Mesmo com o ex-presidente sendo investigado por uma tentativa de golpe de Estado? Só o que sei desse caso são as notícias que saíram na imprensa. Não posso seriamente avaliar se é ou não culpado, tampouco essa é minha tarefa. Não sou eu quem escolho quem são os líderes da direita no Brasil, mas é com eles que eu tenho de conversar.
O senhor pretende entrar com um pedido de habeas corpus preventivo no STF para proteger Jair Bolsonaro de uma eventual prisão? Eu acho que eu me referi a essa ideia com uma possibilidade na primeira conversa, e eles não levaram a sério. Tanto assim que, no segundo encontro que tivemos, o ex-presidente nem falou mais nela. Eu o faria por razões essencialmente morais. Rui Barbosa impetrou habeas corpus preventivos em favor de seus adversários, alguns deles autoritários. Seria um exemplo bonito para o Brasil dar demonstrações práticas dessa magnanimidade. Mas infelizmente é impossível, por razões técnicas e pela jurisprudência recente do STF. Conversando com amigos, verifiquei que não há viabilidade e logo abandonei esse caminho.
Qual o objetivo desse diálogo, afinal? Defendo a criação de uma alternativa nacionalista e produtivista, com o que chamo de vanguarda no Brasil. De um lado, estão os pequenos empreendedores que abraçaram uma cultura de autoajuda e que, por falta de outras opções, buscam satisfazer sua ambição de maneira isolada. São os emergentes. De outro, estão os batalhadores, a massa trabalhadora que também abraça essa ideia de iniciativa própria. Ambos estão colocados à direita atualmente.
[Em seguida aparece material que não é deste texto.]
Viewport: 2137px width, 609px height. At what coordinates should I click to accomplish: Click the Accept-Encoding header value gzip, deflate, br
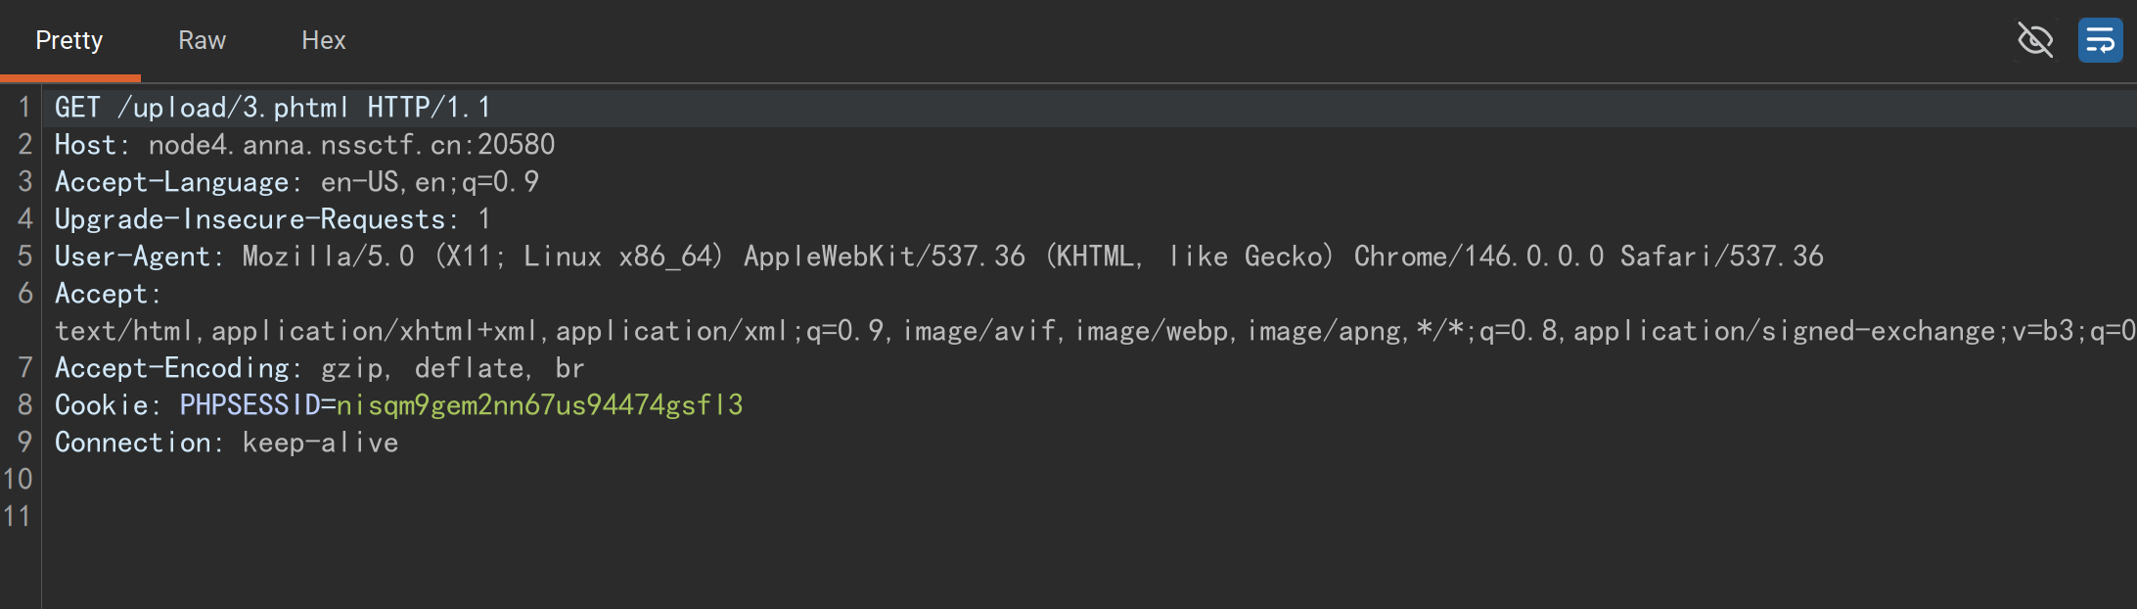tap(452, 368)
É possível conciliar os dois lados, em um cenário tão polarizado? Não defendo uma grande conciliação nacional. A ideia é organizar uma alternativa que conte com o apoio de uma maioria nacionalista. Essa maioria não pode sair apenas dos quadros de uma facção descontente da esquerda. O PT representa o que chamo de pseudoesquerda, que faz uma combinação do rentismo financeiro associada ao distributivismo social. É uma espécie de rentismo social. Vai 90% da riqueza para os financistas e 10% para os pobres. Esse descalabro só é possível porque a mineração e a agricultura pagam a conta. É muito próximo da política de Bolsonaro.
Pretende continuar com essa iniciativa? Tive agora nesses dias uma pequena prova do preço a pagar, né? Porque há uma grande intolerância para a conversa, a ideia de que certas lideranças são objeto de uma anátema e ninguém pode dialogar com elas. Eu não aceito isso.
O seu amigo Ciro Gomes concorda com o senhor sobre esse caminho? Não o consultei sobre isso. É uma iniciativa minha, sob minha responsabilidade apenas.
Bolsonaro concordou com as ideias do senhor? Ele compreendeu, mas não se manifestou de forma muito clara sobre elas. Considero que o mero fato de ele aceitar conversar comigo já indica uma disposição em discutir o país amplamente fora do seu curral.